CPS 06, Fall 1995
Lab 8: Arrays, Vectors, Histograms


Change into your cps6 directory and create a lab8 subdirectory (use mkdir lab8 ). Then change into your lab8 subdirectory and copy files by typing what's below (don't forget the trailing dot).
      cp ~ola/cps6/lab8/*  .
If you type ls you should see the following files: Makefile, histo.h, histo.cc , rollem.cc , words.cc and letters.cc . Use the menu-bar to invoke emacs or type emacs & to get an emacs window. You want to use the ampersand & which leaves you with control of your xterm (so you can run programs from it). Be sure to leave the emacs window up, don't quit it until you log off.

Getting Started

First make a link to several text data files. To do this type
    ln -s ~ola/data data
Then you'll be able to use the directory data to access several big text files.

Histograms

The histogram class requires two things:

Counting Letters

Use the emacs commands C-x C-f to find/load the file letters.cc . Then compile this command using C-x c and type make letters in the minibuffer. You'll be prompted for the name of a file. Enter data/poe.txt and the program will print a histogram of all the letters in Edgar Allan Poe's ``The Cask of Amontillado''. How do you know if the data is correct? Run the program again and type letters.cc for the name of the file, what is being counted now? ____________________________?

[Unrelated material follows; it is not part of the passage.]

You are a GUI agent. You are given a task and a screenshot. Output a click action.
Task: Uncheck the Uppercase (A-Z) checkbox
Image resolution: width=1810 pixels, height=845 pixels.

The counts in parentheses are correct, but the bars are NOT scaled properly. You need to add some code to the histo.cc file for the function Display . In its current version, there is a for loop that is missing code. This loop is supposed to find the maximal (largest) entry in myCounts and set the variable max to this value. You must write code in this loop to compare all entries of myCounts to max and reset max when necessary.

When you've done this, you should run the program using as an input file data/shakespeare/romeo . How many times does the letter 'e' occur in the play ________________? How many times does the letter 'z' occur and why is the bar for the letter 'z' as long as it is _______________________?


Counting Dice Rolls

You should now load the file rollem.cc into emacs using C-x C-f . Do NOT start another emacs session. The program is designed to track how many times each combination of dice rolls occurs. There are two arrays defined: one to track the dice rolls (counts) and one for the histogram labels (labels).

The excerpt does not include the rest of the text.